Work request:
Retype each line below precisely.
==============================
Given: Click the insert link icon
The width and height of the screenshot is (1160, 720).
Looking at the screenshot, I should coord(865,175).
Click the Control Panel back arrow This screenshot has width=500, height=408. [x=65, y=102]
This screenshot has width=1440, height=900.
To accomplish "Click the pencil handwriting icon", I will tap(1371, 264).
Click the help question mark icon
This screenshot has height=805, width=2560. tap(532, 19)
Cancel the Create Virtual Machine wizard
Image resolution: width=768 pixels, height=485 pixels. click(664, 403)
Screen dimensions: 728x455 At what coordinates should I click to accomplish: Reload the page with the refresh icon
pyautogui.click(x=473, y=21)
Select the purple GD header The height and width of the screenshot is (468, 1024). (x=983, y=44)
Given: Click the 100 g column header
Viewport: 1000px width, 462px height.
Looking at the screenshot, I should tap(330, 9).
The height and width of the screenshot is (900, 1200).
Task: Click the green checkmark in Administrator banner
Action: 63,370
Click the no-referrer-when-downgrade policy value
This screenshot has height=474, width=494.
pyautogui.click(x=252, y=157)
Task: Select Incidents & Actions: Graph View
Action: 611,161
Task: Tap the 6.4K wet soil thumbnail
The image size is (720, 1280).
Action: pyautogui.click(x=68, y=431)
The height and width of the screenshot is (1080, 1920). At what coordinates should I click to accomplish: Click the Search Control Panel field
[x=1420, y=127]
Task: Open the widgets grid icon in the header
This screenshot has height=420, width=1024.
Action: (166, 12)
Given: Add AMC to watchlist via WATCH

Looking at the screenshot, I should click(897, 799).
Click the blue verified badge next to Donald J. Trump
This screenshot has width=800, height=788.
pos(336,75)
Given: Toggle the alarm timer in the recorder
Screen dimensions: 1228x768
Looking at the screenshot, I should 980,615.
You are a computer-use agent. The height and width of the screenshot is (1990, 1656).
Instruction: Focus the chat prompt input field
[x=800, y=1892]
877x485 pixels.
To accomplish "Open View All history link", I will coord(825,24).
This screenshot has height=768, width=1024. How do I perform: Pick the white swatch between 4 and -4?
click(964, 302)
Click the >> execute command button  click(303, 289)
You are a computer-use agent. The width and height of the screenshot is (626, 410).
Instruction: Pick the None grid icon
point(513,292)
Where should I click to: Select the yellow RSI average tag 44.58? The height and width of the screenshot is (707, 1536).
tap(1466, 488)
==============================
Result of this exercise:
Given: Click the insert link icon
The width and height of the screenshot is (1160, 720).
Looking at the screenshot, I should coord(865,175).
Click the Control Panel back arrow This screenshot has width=500, height=408. [x=65, y=102]
This screenshot has width=1440, height=900.
To accomplish "Click the pencil handwriting icon", I will tap(1371, 264).
Click the help question mark icon
This screenshot has height=805, width=2560. tap(532, 19)
Cancel the Create Virtual Machine wizard
Image resolution: width=768 pixels, height=485 pixels. click(664, 403)
Screen dimensions: 728x455 At what coordinates should I click to accomplish: Reload the page with the refresh icon
pyautogui.click(x=473, y=21)
Select the purple GD header The height and width of the screenshot is (468, 1024). (x=983, y=44)
Given: Click the 100 g column header
Viewport: 1000px width, 462px height.
Looking at the screenshot, I should tap(330, 9).
The height and width of the screenshot is (900, 1200).
Task: Click the green checkmark in Administrator banner
Action: 63,370
Click the no-referrer-when-downgrade policy value
This screenshot has height=474, width=494.
pyautogui.click(x=252, y=157)
Task: Select Incidents & Actions: Graph View
Action: 611,161
Task: Tap the 6.4K wet soil thumbnail
The image size is (720, 1280).
Action: pyautogui.click(x=68, y=431)
The height and width of the screenshot is (1080, 1920). At what coordinates should I click to accomplish: Click the Search Control Panel field
[x=1420, y=127]
Task: Open the widgets grid icon in the header
This screenshot has height=420, width=1024.
Action: (166, 12)
Given: Add AMC to watchlist via WATCH

Looking at the screenshot, I should click(897, 799).
Click the blue verified badge next to Donald J. Trump
This screenshot has width=800, height=788.
pos(336,75)
Given: Toggle the alarm timer in the recorder
Screen dimensions: 1228x768
Looking at the screenshot, I should 980,615.
You are a computer-use agent. The height and width of the screenshot is (1990, 1656).
Instruction: Focus the chat prompt input field
[x=800, y=1892]
877x485 pixels.
To accomplish "Open View All history link", I will coord(825,24).
This screenshot has height=768, width=1024. How do I perform: Pick the white swatch between 4 and -4?
click(964, 302)
Click the >> execute command button  click(303, 289)
You are a computer-use agent. The width and height of the screenshot is (626, 410).
Instruction: Pick the None grid icon
point(513,292)
Where should I click to: Select the yellow RSI average tag 44.58? The height and width of the screenshot is (707, 1536).
tap(1466, 488)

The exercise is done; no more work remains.